Reputation: 19328
I can make a Spark DataFrame with a vector column with the toDF
method.
val dataset = Seq((1.0, org.apache.spark.ml.linalg.Vectors.dense(0.0, 10.0, 0.5))).toDF("id", "userFeatures")
scala> dataset.printSchema()
root
|-- id: double (nullable = false)
|-- userFeatures: vector (nullable = true)
scala> dataset.schema
res5: org.apache.spark.sql.types.StructType = StructType(StructField(id,DoubleType,false), StructField(userFeatures,org.apache.spark.ml.linalg.VectorUDT@3bfc3ba7,true))
I'm not sure how to create a vector column with the createDataFrame
method.

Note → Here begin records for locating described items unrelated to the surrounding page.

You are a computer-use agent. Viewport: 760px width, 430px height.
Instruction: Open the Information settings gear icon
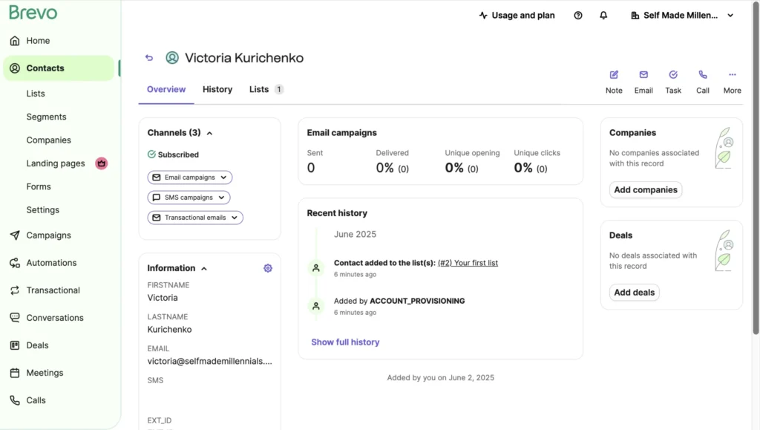coord(268,268)
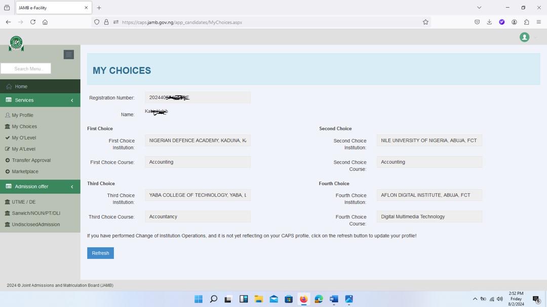547x307 pixels.
Task: Open File Explorer from the taskbar
Action: click(x=258, y=299)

There isn't a VectorType
type in org.apache.spark.sql.types.
This doesn't work:
val rows = spark.sparkContext.parallelize(
List(
Row(1.0, Vectors.dense(1.0, 2.0))
)
)
val schema = List(
StructField("id", DoubleType, true),
StructField("features", new org.apache.spark.ml.linalg.VectorUDT, true)
)
val df = spark.createDataFrame(
rows,
StructType(schema)
)
df.show()
df.printSchema()
Upvotes: 1
Views: 3971
Reputation: 6085
To create a Spark Vector Column with createDataFrame
, you can use following code:
val rows = spark.sparkContext.parallelize(
List(
Row(1.0, org.apache.spark.mllib.linalg.Vectors.dense(1.0, 2.0))
)
)
val schema = List(
StructField("id", DoubleType, true),
StructField("features", new org.apache.spark.mllib.linalg.VectorUDT, true)
)
val df = spark.createDataFrame(
rows,
StructType(schema)
)
df.show()
+---+---------+
| id| features|
+---+---------+
|1.0|[1.0,2.0]|
+---+---------+
df.printSchema()
root
|-- id: double (nullable = true)
|-- features: vector (nullable = true)
The actual issue was incompatible type org.apache.spark.ml.linalg.Vectors.dense
which is not a valid external type for schema of vector. So, we have to switch to mllib
package instead of ml
package.
I hope it helps!
Note: I am using Spark v2.3.0. Also, class VectorUDT
in package linalg
cannot be accessed in package org.apache.spark.ml.linalg
.
For reference - https://github.com/apache/spark/tree/master/mllib/src/main/scala/org/apache/spark/mllib
Upvotes: 2